**Activity list**
1) From the passage on science, religion, and the origin of life below, list every pope it names.
2) Summarize the passage on science, religion, and the origin of life in two sentences.
3) Reproduce the part of the passage on science, religion, and the origin of life from "In a sense, the" up to and including "it may lead.".

**Excerpted passage**
|---|

But technological progress is not all that has changed since Pasteur's famous Sorbonne lecture. Speaking at Francis Crick's funeral in 2004, Michael Crick said that his father had wanted to be remembered for finally putting to rest the theory of vitalism, the idea that some uncrossable chasm existed between the living and nonliving. Noting that the word “vitalism” was not recognized by Microsoft Word, he said, “Score one for Francis.”

The balance of power between science and theology in society has shifted. Nothing symbolizes that shift more than a trip Sidney Fox made to the Vatican in 1964 to advise Pope Paul VI on evolution and the most modern scientific concepts of the origin of life. The pope's predecessor, Pius XII, had already announced that evolution was not incompatible with church teachings, marking a slow but steady return to the spirit of Saint Augustine, who some two millennia earlier had said that the church would not be served by appearing ignorant of the natural world. The march toward an acceptance of scientific explanations for the origin of life seems inevitable. In 1996, Pope John Paul II alluded to the “recognition of evolution as more than a hypothesis.” Less than two decades later, Pope Francis warned against thinking of God as “a magician, with a magic wand able to do everything.”

In a sense, the world has come full circle. With the notable exception of the United States, religion in most of the developed world has largely ceded to
science much of the responsibility for explaining how the physical world functions. Gone are the days when Redi and van Helmont had to tread carefully in the shadow of religious authority, or a man like Robert Chambers was forced to publish anonymously for fear of religious retribution. Even in America, where biblical literalists remain an influential minority, scientists are almost entirely free to follow the pursuit of knowledge wherever it may lead.

T
ODAY, TENS OF MILLIONS
of dollars are spent researching the problem of the origin of life at scores of eminent labs around the world. Every year, new results generate a great deal of excitement that scientists may finally be on the brink of solving the central mystery of biology. A never-ceasing drumbeat of stories appears in the press about every new idea. Often these are given outsized significance. Even the notion of panspermia is routinely resurrected as an exciting and somehow new idea. We want to believe that science has a firm grip on the central problem of biology. The reality, though, is that it is very difficult to say how close we are to understanding the answer to this most vexing of questions.

|---|

**Information supplied**
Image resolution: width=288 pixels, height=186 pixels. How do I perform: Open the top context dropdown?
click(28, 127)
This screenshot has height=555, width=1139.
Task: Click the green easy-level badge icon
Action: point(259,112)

|---|

**Answers to the tasks**
1) Paul VI, Pius XII, John Paul II, Francis

2) Religion in most of the developed world has ceded to science much of the job of explaining the physical world, and the Vatican has moved toward accepting evolution. Tens of millions of dollars now fund origin-of-life research, but it remains very difficult to say how close science is to an answer.

3)
In a sense, the world has come full circle. With the notable exception of the United States, religion in most of the developed world has largely ceded to
science much of the responsibility for explaining how the physical world functions. Gone are the days when Redi and van Helmont had to tread carefully in the shadow of religious authority, or a man like Robert Chambers was forced to publish anonymously for fear of religious retribution. Even in America, where biblical literalists remain an influential minority, scientists are almost entirely free to follow the pursuit of knowledge wherever it may lead.